# Bandana. yey or nay?



## asiacat (Jan 30, 2009)

maddison wears a pink bandana so people know she is a girl....she is big so they assume she is a male and they ask HIS name or how old HE is LOL...and i like bandanas they look cute i see alot of goldens wearing bandanas...


----------



## AlanK (Jun 28, 2008)

I'm all for whatever the owners think they like on this subject. I'm sure the dog doesn't mind either way. Personally I do not put a Bandanna on Tuff Dog. My wife will sneak one on him occasionally though

Oh and welcome :wavey: you should introduce yourself in the new member part of the forum.

Al & Tuff Dog


----------



## laprincessa (Mar 24, 2008)

Max seems to like them. When I take it off him to change it, he'll look at me like he's bothered, and then nose the new one, like "hurry up, Mom, I'm nekkid!"
Same way with his collar, he doesn't like to have it off.


----------



## shortcake23 (Aug 15, 2008)

laprincessa said:


> Max seems to like them. When I take it off him to change it, he'll look at me like he's bothered, and then nose the new one, like "hurry up, Mom, I'm nekkid!"
> Same way with his collar, he doesn't like to have it off.


Haha, that's cute!!


----------



## avincent52 (Jul 23, 2008)

No no no no.
No
In the name of all that is good and decent in this world, please please please *do not* put a bandana on your dog.
Unless you're wearing one yourself.
In which case you're not invited to my party.


----------



## Lisa_and_Willow. (Dec 18, 2007)

I don't mind either way. I have seen much worse things put onto dogs.


----------



## yvettelovesgoldens (Mar 30, 2009)

I love bandanas!
Shadow has a halloween one, christmas one, valentine, easter, and dora one! My daughter insisted on dora
I like her to wear one especially after a bath!
Plus its festive!! I also have one with her name on it, a pretty pink one!


----------



## Dog (Sep 26, 2006)

Bandana sounds harmless to me!! 
Your dog is lucky, my daughter makes Amber wear her hoodies in our garden!!!


----------



## mm03gn (Sep 24, 2008)

I think they're cute, however my husband won't hear of the girls wearing them - or any other "accessory" for that matter!


----------



## Doodle (Apr 6, 2009)

IMO, I don't think there is anything wrong with a bandana. I have always had male dogs, so I am careful not to get anything too "cutsie." They don't work too well with Brady though. The first groomer we brought him to used to put a bandana on him after his bath, and it quickly turned into a chew toy, so I stopped putting them on him just for safety reasons.


----------



## sharlin (Feb 26, 2007)

Oh Yeah!!!!


----------



## Merlins mom (Jun 20, 2007)

I think it's up to you to decide!  I don't want them on my own dog, but if you do, by all means go for it!!!


----------



## Alohaimee (Feb 15, 2009)

We love bandanas here! I have a whole collection of them!! Maximus loves them and when I go to the basket to get one, he runs over and sits politely to wait for me to put it on. Leo doesn't really mind either way, but he looks so cute with a bandana on! I actually use them to wipe goopy eyes, ears, drool, water drips etc... kinda like a doggie bib! Haha!

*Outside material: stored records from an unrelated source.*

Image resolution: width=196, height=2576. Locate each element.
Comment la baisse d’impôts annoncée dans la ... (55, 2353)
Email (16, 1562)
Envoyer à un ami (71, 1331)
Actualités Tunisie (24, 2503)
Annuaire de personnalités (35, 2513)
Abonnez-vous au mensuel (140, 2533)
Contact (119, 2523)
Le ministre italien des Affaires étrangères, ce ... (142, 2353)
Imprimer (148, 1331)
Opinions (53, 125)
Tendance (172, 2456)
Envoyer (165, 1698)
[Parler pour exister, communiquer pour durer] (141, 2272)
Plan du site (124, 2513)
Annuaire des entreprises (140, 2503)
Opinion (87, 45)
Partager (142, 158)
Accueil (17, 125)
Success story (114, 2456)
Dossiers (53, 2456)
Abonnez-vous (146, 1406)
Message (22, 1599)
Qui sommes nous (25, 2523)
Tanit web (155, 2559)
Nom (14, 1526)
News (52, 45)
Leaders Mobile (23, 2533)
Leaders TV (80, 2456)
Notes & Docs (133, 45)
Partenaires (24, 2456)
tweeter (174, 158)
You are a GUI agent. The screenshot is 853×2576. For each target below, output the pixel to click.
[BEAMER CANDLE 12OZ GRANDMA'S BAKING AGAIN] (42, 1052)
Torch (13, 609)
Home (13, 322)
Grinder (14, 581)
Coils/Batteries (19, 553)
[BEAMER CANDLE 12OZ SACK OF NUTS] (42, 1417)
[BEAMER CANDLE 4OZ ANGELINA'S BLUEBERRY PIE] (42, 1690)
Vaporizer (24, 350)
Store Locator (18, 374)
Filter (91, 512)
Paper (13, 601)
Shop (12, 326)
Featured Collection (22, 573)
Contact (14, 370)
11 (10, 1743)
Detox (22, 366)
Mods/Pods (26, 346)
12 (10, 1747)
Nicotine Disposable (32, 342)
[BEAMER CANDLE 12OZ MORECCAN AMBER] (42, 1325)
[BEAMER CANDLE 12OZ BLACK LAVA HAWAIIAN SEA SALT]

I say try 'em out and if it doesn't work, no biggie. =) Here are my boys stylin' it up here!


----------



## HovawartMom (Aug 10, 2006)

I like bandanas on humans and animals!.So,it's a YES!.


----------



## heartofgold (Oct 27, 2007)

I never thought about it before...hmmm??? Off to buy Scout a bandana! They are cute! :dblthumb2


----------



## Muddypaws (Apr 20, 2009)

Well, Sunny had a whole wardrobe of bandannas and she loved them. She was a girlie girl and really loved being groomed and dressed up in her "neck wear". 

Darby and Kirby only wear bandanna's for holidays and special events. They are always wrestling and I don't want them to get tangled in anything, or running (rolling) in mud and I have enough wash as it is....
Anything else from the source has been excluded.